Exercise 1:
Answer these questions about the text editor discussion:
(a) Which files were edited with gEdit in root?
(b) Which editor was the writer told to use instead of gEdit?
(c) Which programs does the text name as ones not to use?

Article:
--- --- ---

A couple of days ago, I used gEdit in root to edit "named.conf" and
a couple of the zone files. The effort fixed a problem I was having,
and everything seemed to be working fine.
But when my fiend found out, he said I'd screwed up those file permissions
and filled the plain text with gibberish, ~by~ using gEdit. He said
I can only use an editor like PICO, which won't change file
permissions or imbed non-ascii code into the file.
So I tried PICO. IS he for real or is he just having fun with me? I haven't
used such a primitive editor in 30 years, since Fortran days. Will an editor
change file permissions? I haven't seen an editor that used <CTL>
command sequences since my CP/M 8 bit days...
Now I know word processors will imbed special formating characters
that will choke a simple ASCII parser, but gEdit seemed like a very
simple plain-text editor.
You can always check edit a file and look at the permissions before and after.
ls - l will show the file permissions
You do not want to use a Word processor but a text editor of any kind is fine.
Yes. Pico/nano, vi, emacs, joe, mcedit... all good for text mode. In the gui, gedit, leafpad, kwrite/kate, emacs gui, editra... all acceptable text editors for system files.
What you do NOT want to use are things like AbiWord, Office Writer, Pathetic Writer, and other editors that use word processing features (text styling).
While it's not impossible for any program to edit the permissions of a file you already have write access to/ownership of, I've never had a problem with any editor altering permissions on me, they've always saved with the same permissions the file was opened with.
Like GT said though, it's not something hard to check and fix.

--- --- ---

Exercise 2: Identify every line in the entries below that contains the word "header", and copy each of those lines.

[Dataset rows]
--- --- ---

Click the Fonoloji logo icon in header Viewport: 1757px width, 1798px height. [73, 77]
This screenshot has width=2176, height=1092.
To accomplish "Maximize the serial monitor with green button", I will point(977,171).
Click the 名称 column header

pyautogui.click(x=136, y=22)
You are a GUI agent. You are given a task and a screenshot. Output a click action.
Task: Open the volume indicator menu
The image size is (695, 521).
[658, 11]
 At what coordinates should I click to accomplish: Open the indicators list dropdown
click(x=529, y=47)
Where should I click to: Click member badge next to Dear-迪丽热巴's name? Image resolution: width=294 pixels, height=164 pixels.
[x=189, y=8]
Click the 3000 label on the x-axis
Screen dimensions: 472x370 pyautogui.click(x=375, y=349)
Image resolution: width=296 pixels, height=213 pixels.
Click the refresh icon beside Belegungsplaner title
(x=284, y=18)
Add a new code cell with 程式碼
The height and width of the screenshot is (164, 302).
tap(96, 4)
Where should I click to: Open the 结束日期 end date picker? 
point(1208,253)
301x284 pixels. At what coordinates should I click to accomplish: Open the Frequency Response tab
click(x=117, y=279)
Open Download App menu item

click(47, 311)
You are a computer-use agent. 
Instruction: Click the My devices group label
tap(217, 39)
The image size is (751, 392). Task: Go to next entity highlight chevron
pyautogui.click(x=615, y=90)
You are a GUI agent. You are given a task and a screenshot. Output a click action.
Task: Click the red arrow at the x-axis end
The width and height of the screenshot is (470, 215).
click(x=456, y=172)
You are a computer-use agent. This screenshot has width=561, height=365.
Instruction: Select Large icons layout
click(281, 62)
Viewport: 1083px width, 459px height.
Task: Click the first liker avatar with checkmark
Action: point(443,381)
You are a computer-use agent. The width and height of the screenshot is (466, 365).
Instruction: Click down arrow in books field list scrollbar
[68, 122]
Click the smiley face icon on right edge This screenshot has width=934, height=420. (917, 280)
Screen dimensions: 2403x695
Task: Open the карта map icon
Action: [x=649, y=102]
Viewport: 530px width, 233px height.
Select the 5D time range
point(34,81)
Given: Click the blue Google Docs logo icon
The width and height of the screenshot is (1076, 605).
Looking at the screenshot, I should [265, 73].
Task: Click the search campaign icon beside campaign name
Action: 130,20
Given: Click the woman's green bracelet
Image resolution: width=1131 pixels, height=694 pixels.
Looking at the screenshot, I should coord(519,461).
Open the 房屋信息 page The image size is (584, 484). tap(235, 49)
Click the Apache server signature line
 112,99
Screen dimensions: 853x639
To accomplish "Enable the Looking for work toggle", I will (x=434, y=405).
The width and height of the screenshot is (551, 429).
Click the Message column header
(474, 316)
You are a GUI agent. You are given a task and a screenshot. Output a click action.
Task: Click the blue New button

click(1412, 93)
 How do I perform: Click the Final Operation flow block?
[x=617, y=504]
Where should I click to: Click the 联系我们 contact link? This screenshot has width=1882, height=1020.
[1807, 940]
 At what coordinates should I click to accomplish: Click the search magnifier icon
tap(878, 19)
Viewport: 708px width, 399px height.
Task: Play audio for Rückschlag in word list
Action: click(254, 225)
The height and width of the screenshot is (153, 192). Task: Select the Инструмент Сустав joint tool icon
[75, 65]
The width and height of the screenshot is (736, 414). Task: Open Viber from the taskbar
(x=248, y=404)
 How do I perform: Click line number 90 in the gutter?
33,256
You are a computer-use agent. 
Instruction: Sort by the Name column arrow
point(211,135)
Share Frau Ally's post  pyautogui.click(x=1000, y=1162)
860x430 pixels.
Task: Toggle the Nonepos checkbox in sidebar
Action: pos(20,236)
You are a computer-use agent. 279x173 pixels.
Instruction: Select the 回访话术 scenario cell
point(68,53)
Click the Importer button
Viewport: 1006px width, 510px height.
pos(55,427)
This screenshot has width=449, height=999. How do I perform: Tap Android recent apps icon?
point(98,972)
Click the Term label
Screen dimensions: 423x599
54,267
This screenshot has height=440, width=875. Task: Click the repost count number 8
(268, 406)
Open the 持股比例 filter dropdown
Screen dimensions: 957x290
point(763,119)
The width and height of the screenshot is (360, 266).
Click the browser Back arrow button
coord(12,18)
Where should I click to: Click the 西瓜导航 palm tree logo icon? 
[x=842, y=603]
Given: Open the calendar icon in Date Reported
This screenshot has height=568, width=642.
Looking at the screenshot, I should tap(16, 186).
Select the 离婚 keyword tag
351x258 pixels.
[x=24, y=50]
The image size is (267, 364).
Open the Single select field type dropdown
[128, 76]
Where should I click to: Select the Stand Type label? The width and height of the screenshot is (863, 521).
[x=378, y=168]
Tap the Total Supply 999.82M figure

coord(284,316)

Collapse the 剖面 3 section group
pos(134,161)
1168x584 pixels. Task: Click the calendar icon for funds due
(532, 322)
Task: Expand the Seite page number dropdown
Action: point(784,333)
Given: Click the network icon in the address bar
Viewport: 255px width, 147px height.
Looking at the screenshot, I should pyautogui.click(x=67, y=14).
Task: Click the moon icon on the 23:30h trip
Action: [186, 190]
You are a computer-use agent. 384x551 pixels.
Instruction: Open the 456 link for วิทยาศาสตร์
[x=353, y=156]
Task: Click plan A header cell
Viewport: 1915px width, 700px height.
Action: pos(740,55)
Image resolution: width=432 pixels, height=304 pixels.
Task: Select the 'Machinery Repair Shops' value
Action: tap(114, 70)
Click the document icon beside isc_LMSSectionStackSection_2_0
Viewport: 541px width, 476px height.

--- --- ---

Full output 1:
(a) "named.conf" and a couple of the zone files.
(b) PICO.
(c) AbiWord, Office Writer, and Pathetic Writer.

Full output 2:
Click the Fonoloji logo icon in header Viewport: 1757px width, 1798px height. [73, 77]
Click the 名称 column header
Click the Message column header
Task: Click plan A header cell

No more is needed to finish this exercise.